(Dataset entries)

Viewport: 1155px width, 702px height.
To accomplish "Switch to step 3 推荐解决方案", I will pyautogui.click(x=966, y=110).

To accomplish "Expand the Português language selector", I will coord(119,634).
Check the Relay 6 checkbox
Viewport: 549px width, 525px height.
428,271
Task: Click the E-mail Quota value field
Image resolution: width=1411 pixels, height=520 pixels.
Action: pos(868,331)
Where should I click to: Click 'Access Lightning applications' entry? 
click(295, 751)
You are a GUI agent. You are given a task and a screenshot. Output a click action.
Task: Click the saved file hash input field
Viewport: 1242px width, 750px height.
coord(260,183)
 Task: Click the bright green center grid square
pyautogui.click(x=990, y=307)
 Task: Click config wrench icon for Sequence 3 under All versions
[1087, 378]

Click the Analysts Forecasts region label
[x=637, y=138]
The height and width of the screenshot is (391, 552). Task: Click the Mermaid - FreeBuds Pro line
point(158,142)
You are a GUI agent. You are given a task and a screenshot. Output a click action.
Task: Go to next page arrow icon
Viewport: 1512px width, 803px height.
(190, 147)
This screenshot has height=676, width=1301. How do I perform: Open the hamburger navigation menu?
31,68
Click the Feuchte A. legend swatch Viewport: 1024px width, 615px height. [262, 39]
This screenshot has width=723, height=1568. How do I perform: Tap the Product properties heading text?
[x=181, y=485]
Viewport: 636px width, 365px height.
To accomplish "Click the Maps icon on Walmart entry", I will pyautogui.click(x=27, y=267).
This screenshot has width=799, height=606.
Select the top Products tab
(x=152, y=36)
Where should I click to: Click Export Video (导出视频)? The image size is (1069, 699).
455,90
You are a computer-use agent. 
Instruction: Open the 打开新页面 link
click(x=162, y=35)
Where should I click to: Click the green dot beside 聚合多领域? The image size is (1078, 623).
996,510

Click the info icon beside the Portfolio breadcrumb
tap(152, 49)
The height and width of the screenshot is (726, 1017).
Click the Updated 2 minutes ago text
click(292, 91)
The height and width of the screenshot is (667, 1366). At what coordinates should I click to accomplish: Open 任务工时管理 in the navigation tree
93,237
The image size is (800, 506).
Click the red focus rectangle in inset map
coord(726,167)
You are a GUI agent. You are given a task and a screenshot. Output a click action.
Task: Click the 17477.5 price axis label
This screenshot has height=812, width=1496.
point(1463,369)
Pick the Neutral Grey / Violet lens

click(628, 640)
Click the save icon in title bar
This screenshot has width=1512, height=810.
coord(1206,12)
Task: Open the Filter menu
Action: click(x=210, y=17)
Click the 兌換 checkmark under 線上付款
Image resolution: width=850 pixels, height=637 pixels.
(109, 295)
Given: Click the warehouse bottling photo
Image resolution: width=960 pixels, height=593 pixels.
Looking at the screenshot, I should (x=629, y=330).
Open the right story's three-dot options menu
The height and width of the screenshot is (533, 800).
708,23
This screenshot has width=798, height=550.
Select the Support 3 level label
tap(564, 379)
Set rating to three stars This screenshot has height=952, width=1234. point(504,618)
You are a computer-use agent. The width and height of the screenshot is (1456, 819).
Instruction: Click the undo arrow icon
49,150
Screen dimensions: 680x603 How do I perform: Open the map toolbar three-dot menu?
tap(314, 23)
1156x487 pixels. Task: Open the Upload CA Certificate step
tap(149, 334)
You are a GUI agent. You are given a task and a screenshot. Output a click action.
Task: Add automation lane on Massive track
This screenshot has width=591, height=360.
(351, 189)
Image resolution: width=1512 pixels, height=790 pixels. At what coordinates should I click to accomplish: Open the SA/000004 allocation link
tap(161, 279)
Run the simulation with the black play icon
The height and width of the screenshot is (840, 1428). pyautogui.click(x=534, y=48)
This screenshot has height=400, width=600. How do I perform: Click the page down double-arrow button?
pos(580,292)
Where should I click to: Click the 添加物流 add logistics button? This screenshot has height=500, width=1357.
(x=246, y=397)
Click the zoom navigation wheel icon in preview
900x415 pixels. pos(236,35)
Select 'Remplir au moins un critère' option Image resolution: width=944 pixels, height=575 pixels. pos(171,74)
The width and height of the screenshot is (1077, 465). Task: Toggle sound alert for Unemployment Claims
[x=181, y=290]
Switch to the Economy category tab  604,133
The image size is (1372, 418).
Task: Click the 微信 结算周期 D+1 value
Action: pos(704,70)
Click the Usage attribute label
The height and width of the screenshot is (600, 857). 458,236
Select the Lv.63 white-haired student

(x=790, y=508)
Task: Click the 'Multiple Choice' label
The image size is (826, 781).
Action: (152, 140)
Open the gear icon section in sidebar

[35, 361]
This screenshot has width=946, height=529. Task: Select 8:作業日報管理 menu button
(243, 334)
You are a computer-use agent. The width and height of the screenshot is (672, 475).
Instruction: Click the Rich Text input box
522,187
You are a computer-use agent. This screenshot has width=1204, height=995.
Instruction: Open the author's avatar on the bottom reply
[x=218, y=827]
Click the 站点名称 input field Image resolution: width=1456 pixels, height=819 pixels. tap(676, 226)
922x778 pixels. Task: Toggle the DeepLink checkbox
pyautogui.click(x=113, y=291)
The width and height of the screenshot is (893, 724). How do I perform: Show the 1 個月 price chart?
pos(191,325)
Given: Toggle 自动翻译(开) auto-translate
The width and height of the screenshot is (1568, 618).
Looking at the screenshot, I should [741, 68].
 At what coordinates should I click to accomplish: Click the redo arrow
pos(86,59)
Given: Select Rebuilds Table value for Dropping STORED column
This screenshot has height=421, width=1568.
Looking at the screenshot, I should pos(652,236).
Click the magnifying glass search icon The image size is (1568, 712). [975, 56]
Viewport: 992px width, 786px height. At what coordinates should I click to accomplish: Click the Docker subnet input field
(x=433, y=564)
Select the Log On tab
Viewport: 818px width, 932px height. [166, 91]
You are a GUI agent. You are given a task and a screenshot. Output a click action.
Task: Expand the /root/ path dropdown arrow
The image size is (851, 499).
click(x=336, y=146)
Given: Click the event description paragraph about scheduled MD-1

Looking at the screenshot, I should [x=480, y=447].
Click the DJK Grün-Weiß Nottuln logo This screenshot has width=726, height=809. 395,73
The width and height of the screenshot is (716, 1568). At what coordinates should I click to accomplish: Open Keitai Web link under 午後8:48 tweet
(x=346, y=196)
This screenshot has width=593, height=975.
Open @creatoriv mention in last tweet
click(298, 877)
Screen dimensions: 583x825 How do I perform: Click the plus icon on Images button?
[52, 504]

(TASK STATEMENT) Only the lines containing "Expand" are needed; copy each of them from the data.

(RESPONSE)
To accomplish "Expand the Português language selector", I will coord(119,634).
Task: Expand the /root/ path dropdown arrow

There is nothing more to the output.